“But on Fridays at noon everything shut down for the day, and the residents took siestas behind closed shutters,” which is the last line of the first paragraph, is Oz’s semicredible set-up for the obviously allegorical atmosphere of the story that follows.
Eventually, his wife having left a cryptic note and nowhere to be seen, our protagonist wanders the streets and eventually buildings of an entirely deserted town (far more deserted than the rationale could explain, if we were being picky about it; but it’s so obviously just an excuse that we won’t begrudge it). As the buildings get, in Oz’s descriptions, older and more abandoned and boarded-up — and the yards more weedy and rusted — so the fog drops lower and lower, and it becomes clear that this guy is the only one left. All he has for company is a distinctly postapocalyptic mongrel stray dog.
So this is a distinctly existential treatment of an apparent domestic falling-out, but of course it goes deeper than that. Given the opening paragraph’s emphasis on the changes in the life of the town, and the protagonist’s position as a diligent municipal official of mild importance, I wonder if this isn’t a metaphor about the Israeli government, self-absorbed, petty and paralyzed as the rest of the country leaves it behind?

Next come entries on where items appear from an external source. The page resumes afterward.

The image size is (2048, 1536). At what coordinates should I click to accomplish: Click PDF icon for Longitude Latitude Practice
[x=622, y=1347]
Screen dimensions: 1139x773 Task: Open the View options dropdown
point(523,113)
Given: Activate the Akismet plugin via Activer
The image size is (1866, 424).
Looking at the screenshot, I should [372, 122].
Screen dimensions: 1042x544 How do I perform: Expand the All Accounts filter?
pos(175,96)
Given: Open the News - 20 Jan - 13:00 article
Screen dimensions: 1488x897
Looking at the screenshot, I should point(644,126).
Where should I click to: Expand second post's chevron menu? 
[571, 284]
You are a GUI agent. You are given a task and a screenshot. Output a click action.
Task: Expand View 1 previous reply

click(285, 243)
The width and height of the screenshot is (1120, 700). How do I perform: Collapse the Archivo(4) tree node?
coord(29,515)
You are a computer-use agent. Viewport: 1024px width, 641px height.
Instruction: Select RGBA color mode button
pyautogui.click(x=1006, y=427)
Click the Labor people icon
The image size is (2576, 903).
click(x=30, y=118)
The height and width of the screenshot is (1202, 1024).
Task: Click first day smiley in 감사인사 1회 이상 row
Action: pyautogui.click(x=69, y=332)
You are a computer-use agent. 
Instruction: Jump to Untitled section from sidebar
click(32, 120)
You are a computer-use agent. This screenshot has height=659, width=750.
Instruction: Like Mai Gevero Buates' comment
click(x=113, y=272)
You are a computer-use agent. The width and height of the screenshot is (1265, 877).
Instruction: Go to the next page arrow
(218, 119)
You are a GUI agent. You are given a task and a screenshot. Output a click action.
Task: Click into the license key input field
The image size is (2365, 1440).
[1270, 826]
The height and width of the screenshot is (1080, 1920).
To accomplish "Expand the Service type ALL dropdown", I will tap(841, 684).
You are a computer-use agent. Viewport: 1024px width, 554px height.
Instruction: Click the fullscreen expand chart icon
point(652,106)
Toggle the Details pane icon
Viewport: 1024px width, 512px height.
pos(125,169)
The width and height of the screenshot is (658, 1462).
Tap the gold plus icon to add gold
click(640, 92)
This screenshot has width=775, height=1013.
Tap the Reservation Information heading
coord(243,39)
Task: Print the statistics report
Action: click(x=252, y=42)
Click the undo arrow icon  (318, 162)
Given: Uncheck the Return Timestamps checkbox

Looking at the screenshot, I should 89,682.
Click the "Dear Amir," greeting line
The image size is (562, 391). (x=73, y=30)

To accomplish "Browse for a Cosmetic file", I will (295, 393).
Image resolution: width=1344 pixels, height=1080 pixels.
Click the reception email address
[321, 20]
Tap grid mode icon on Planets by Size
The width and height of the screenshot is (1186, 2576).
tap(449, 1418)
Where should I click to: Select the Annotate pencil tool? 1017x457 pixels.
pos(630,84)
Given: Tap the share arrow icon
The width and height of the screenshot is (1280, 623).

Our hero “walked pitched forward with a stubborn gait, as if he were fighting a strong headwind,” as we’re told early and reminded often — there he is, just plowing onwards. Meanwhile, it’s Friday night, and everyone else seems to be preparing for “Queen Sabbath” as one neighbor (early on, when they’re still in evidence) says — something is coming, and everybody else is preparing, but he’s just keeping busy, and… waiting. (Title of the story! Everybody drink!)